Mohamed Dahlan, qui n’occupe officiellement aucune fonction au sein de l’Autorité Palestinienne, a fait publiquement savoir, sur une TV arabe, à ce qui reste du Hamas et du Jihad que « s’ils poursuivaient les violences après l’évacuation de Gaza par les Israéliens, cela créerait une fissure profonde entre ces deux organisations et l’Autorité Palestinienne. » Inutile de mentionner aux lecteurs avisés de la Ména que Dahlan s’exprime déjà comme s’il était investi des fonctions de premier ministre. De manière moins voyante, Dahlan et les émissaires égyptiens ont d’ailleurs fait savoir aux islamistes armés que s’ils ne respectaient pas les injonctions du prochain chef de l’AP, ils seraient réduits en poussière.

C’est ici aussi l’endroit de mentionner à quel point la plupart de nos collègues journalistes n’entendent rien aux dynamiques en présence dans notre région. Eux qui prophétisaient une recrue d’essence extraordinaire de la violence et une réaction terrible du Hamas à la neutralisation de Yacine et de Rantissi… et nous qui vous assurions que ces éliminations ciblées par les Israéliens étaient efficaces, désorganisatrices pour les terroristes et coordonnées avec les services de Dahlan. Résultat des courses : Les organisations fanatiques religieuses ont été incapables de mener à terme le moindre assassinat-collectif depuis l’élimination de Yacine. Pourtant, on n’a vu aucune des pythies de mauvais augures remettre son tablier et retourner à l’école de journalisme.

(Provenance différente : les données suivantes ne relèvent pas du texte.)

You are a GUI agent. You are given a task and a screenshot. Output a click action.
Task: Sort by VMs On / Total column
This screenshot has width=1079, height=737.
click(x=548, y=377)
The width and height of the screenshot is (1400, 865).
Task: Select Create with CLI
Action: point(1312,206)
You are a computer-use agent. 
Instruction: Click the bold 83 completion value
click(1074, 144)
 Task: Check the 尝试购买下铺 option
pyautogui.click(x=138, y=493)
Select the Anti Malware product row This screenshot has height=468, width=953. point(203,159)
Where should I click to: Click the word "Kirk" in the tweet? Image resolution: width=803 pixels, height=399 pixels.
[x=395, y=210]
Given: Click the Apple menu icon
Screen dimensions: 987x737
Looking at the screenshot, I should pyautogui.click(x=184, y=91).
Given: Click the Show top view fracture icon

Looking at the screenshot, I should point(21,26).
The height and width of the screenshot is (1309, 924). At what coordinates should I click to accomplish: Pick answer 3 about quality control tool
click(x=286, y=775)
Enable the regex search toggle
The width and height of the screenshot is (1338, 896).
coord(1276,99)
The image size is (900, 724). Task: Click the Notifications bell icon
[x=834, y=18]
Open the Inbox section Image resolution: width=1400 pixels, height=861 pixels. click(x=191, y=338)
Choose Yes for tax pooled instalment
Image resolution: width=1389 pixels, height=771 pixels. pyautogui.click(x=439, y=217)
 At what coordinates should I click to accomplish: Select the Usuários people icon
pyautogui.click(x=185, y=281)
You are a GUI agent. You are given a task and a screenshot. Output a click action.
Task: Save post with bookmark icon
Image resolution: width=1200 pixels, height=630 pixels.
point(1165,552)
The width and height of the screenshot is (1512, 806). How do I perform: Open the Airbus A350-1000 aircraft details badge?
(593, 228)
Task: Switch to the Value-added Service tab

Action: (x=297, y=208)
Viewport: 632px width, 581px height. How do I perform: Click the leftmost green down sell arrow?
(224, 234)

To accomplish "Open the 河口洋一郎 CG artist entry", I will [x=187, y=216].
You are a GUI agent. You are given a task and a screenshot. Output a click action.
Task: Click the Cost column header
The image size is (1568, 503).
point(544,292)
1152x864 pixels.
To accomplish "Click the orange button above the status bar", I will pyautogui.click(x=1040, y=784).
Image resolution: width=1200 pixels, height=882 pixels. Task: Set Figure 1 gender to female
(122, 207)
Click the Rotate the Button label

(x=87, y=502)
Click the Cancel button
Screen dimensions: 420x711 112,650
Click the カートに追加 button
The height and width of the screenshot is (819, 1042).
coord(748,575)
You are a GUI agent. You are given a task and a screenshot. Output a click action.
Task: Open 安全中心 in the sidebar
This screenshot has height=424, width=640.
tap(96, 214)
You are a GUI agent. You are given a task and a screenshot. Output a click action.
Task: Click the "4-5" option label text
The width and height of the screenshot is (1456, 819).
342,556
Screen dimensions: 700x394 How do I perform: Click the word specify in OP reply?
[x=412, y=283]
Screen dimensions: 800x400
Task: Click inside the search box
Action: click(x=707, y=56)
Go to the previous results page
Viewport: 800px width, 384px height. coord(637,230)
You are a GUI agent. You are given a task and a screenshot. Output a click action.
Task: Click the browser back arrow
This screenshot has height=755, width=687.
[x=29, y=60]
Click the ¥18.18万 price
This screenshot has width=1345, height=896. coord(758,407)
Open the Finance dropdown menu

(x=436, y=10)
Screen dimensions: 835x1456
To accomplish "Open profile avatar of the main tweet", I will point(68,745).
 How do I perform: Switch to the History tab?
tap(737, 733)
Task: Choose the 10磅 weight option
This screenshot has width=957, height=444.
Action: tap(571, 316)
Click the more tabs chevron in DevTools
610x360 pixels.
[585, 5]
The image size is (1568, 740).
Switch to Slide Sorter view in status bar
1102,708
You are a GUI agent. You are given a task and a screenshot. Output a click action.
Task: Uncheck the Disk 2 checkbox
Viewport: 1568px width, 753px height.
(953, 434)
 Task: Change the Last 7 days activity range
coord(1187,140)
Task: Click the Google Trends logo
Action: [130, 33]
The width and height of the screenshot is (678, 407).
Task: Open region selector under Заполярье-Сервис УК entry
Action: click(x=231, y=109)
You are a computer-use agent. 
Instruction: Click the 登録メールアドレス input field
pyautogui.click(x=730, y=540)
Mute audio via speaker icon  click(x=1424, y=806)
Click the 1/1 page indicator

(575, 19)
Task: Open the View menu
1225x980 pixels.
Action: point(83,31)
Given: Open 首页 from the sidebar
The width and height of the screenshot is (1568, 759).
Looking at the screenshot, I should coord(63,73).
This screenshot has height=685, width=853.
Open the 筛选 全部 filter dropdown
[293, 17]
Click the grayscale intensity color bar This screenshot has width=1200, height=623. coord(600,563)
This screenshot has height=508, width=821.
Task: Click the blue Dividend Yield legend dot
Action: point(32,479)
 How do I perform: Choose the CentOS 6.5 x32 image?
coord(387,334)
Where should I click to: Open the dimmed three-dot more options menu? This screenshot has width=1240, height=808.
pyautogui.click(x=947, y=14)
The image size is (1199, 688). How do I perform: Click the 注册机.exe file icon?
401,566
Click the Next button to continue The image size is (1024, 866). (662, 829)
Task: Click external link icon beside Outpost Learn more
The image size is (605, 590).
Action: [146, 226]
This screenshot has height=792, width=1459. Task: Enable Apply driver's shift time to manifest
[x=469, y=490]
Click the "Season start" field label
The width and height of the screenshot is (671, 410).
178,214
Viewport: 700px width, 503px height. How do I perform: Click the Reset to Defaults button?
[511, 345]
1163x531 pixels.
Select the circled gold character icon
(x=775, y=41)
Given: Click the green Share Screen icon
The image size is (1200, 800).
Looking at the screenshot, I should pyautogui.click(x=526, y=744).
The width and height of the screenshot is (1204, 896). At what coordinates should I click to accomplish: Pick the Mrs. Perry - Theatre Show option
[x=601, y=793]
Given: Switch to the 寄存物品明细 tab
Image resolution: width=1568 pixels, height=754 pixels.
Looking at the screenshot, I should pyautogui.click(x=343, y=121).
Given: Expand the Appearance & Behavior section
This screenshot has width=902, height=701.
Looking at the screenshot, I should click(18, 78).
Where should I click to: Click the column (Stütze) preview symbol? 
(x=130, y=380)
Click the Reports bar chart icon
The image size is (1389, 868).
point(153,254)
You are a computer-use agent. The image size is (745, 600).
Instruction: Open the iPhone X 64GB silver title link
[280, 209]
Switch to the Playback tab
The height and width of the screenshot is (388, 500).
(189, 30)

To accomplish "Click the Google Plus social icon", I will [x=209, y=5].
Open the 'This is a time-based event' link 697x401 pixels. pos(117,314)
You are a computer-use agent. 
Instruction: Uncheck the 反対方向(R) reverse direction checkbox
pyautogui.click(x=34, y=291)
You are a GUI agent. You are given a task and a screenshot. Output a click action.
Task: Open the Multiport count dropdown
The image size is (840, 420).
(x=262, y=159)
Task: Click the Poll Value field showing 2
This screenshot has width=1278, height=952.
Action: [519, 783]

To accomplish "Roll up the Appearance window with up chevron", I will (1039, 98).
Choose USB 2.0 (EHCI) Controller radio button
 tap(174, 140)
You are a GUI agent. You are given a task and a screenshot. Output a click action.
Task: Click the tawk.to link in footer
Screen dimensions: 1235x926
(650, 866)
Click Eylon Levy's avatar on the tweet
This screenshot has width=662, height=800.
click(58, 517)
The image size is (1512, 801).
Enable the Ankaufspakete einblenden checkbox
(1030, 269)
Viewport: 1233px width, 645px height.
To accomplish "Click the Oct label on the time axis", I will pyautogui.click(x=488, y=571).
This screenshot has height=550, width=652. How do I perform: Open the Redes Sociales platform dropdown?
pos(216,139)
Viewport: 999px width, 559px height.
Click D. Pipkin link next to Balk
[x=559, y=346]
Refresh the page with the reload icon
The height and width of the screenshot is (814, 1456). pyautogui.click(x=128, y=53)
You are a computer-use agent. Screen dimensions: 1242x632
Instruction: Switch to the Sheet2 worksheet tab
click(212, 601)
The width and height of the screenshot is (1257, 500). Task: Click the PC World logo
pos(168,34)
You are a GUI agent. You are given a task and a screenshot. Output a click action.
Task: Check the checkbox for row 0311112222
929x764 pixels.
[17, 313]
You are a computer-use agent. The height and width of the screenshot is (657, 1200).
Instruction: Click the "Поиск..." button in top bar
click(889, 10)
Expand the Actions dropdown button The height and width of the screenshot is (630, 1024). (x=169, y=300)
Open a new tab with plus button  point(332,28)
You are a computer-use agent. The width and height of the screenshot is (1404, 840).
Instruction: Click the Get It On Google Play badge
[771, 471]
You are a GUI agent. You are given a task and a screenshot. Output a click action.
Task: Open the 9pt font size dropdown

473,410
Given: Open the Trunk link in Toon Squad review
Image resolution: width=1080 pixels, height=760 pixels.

En plus de ces mesures très exceptionnelles, la Jordanie, dont le souverain fut la première source institutionnelle arabe à cafeter l’existence du plan (des mois après Sami el-Soudi Ndlr.), va commencer à former des éléments des nouvelles forces de sécurité palestiniennes. Ce sera à partir du 15 juin et ça se passera à Jéricho, avec la bénédiction de l’armée israélienne. L’Egypte, quant à elle, s’est engagée à prendre des mesures concrètes en vue de mettre fin à la contrebande d’armes dans la région de Rafah et de la Voie Philadelphie. Il est prévu entre les parties, que si les forces du Caire se montraient enfin efficaces dans cet exercice, et après mise à l’épreuve empirique, Israël pourrait renoncer à maintenir Tsahal sur la frontière internationale.

Gros chambardement en perspective donc. Faute de disposer des réserves d’enthousiasme nécessaires à sauter de joie, nous distinguons l’esquisse d’une lueur positive qui éclaire le crépuscule. L’événement le plus significatif de cette évolution, ce pourrait être la résolution prise par les gouvernements arabes - modérés dans leurs déclarations à Tunis - d’adopter des dispositions réalistes et efficientes pour solutionner la dispute israélo-arabe.